Health sector 'sees most data breaches'
Around 43 per cent of all data breaches in the UK take place in the health sector, according to new statistics released by data security and encryption company Egress.
According to the report, there have been a total of 2,447 data breaches between January 2014 and December 2016, which works out as almost four times more than the second highest in the sector, the local government.
The study revealed that the number of data security incidents rose 20 per cent, from 184 in quarter 4 in 2014 to 221 two years later, with human error found to be the main cause, rather than external threats.
In those 221 incidents, 24 per cent of incidents were caused by loss of paperwork, 19 per cent were caused by data being posted to the wrong participant, nine per cent were emailed to the wrong person, and five per cent were caused by failure to redact data.
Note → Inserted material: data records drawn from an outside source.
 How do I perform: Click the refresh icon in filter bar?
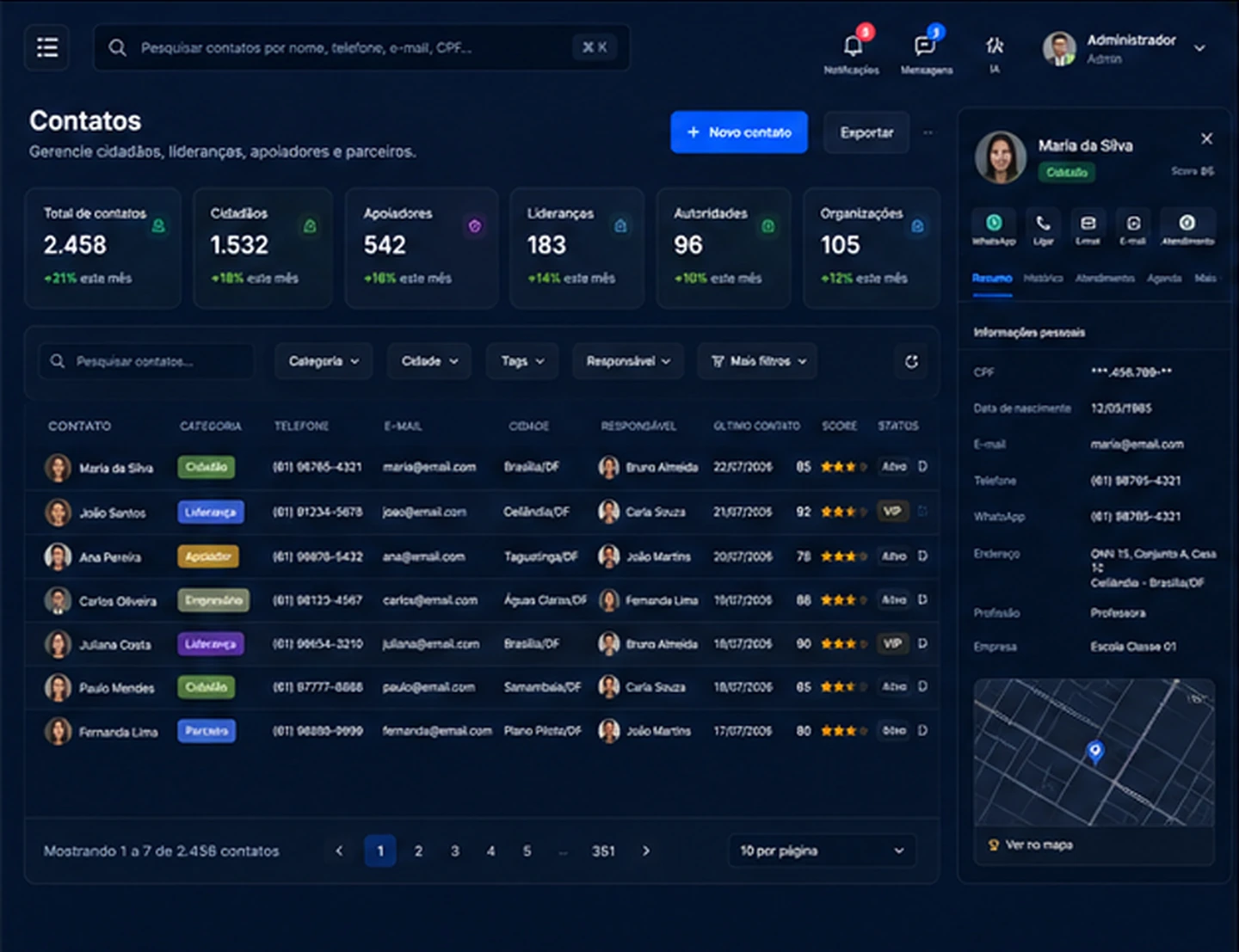pyautogui.click(x=911, y=361)
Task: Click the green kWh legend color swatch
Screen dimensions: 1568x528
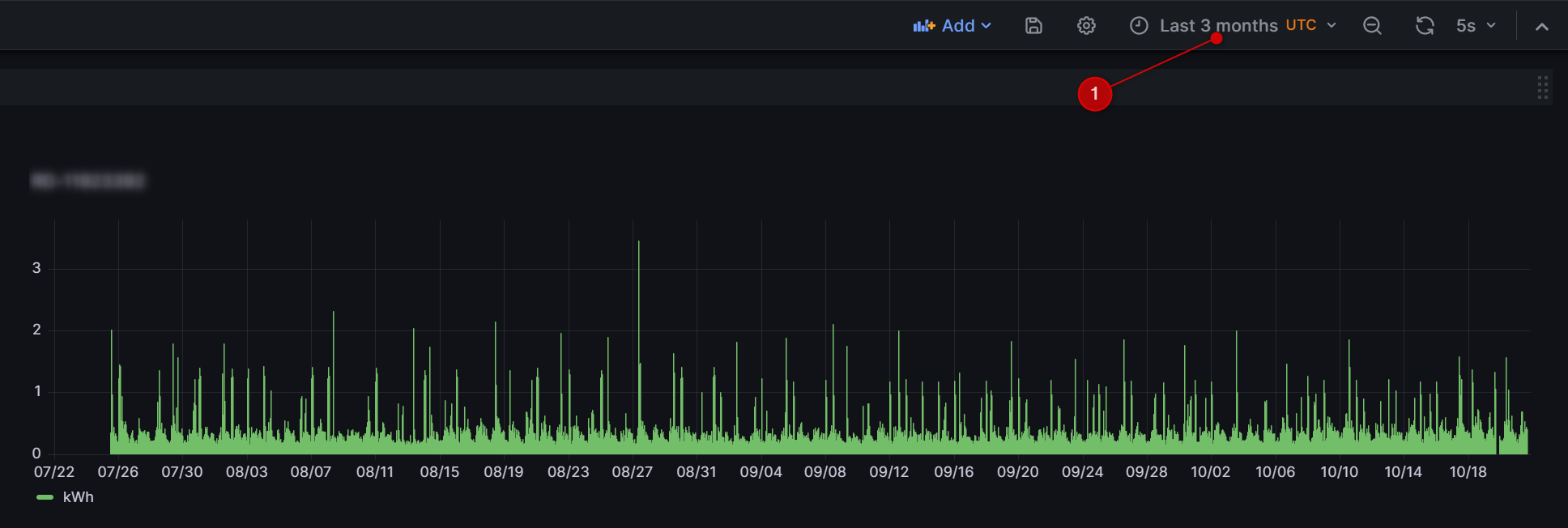Action: pos(45,497)
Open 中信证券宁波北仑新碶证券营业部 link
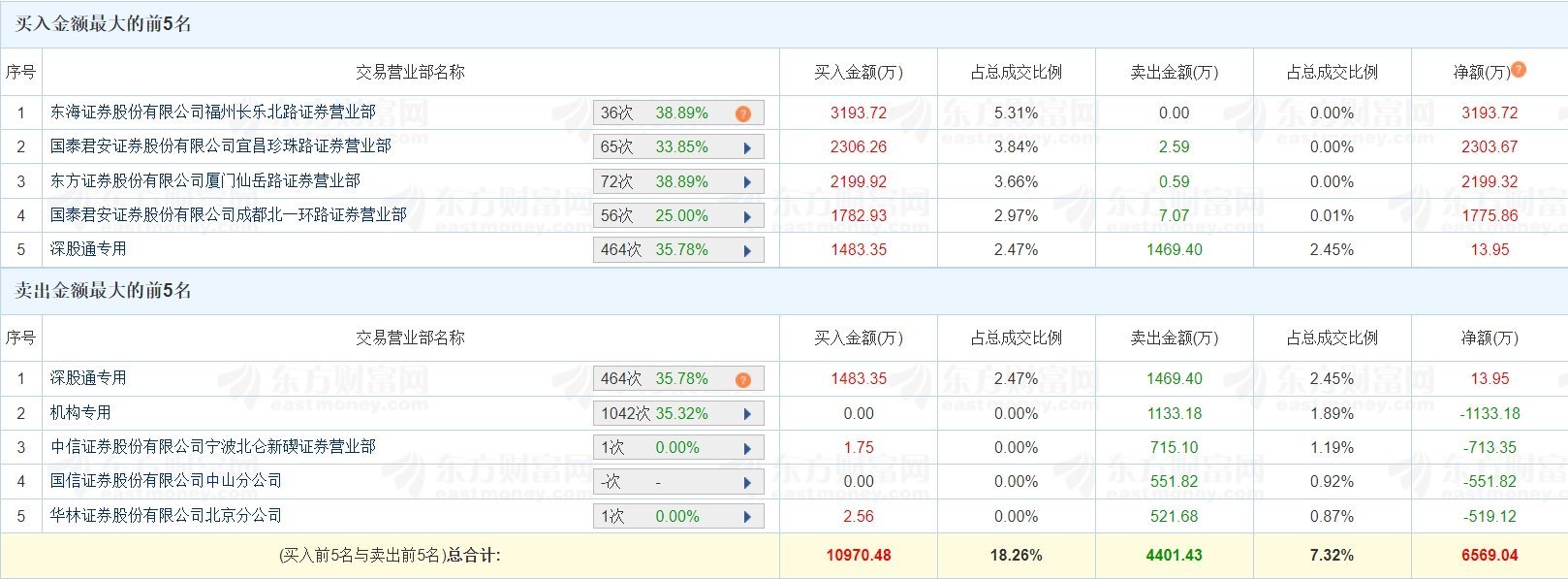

"Following the WannaCry exploit, the vulnerability of the healthcare industry, and the critical importance of improving its cybersecurity, has come into sharp focus," said Tony Pepper, CEO and co-founder of Egress Software Technologies. "While it’s clear there is a security problem in healthcare, these figures show that it is as much about internal activity as external threat."
Mr Pepper added: "There’s no doubt that someone inadvertently emailing a spreadsheet containing sensitive patient details to the wrong person isn’t as good a headline as a ransomware attack, but that does not diminish the threat it poses."
Aside from healthcare, other industries also experienced an increase in data security incidents, with the courts of justice seeing the most significant surge, 290 per cent since 2014, placing it in the top five worst affected sectors by the final quarter of 2016.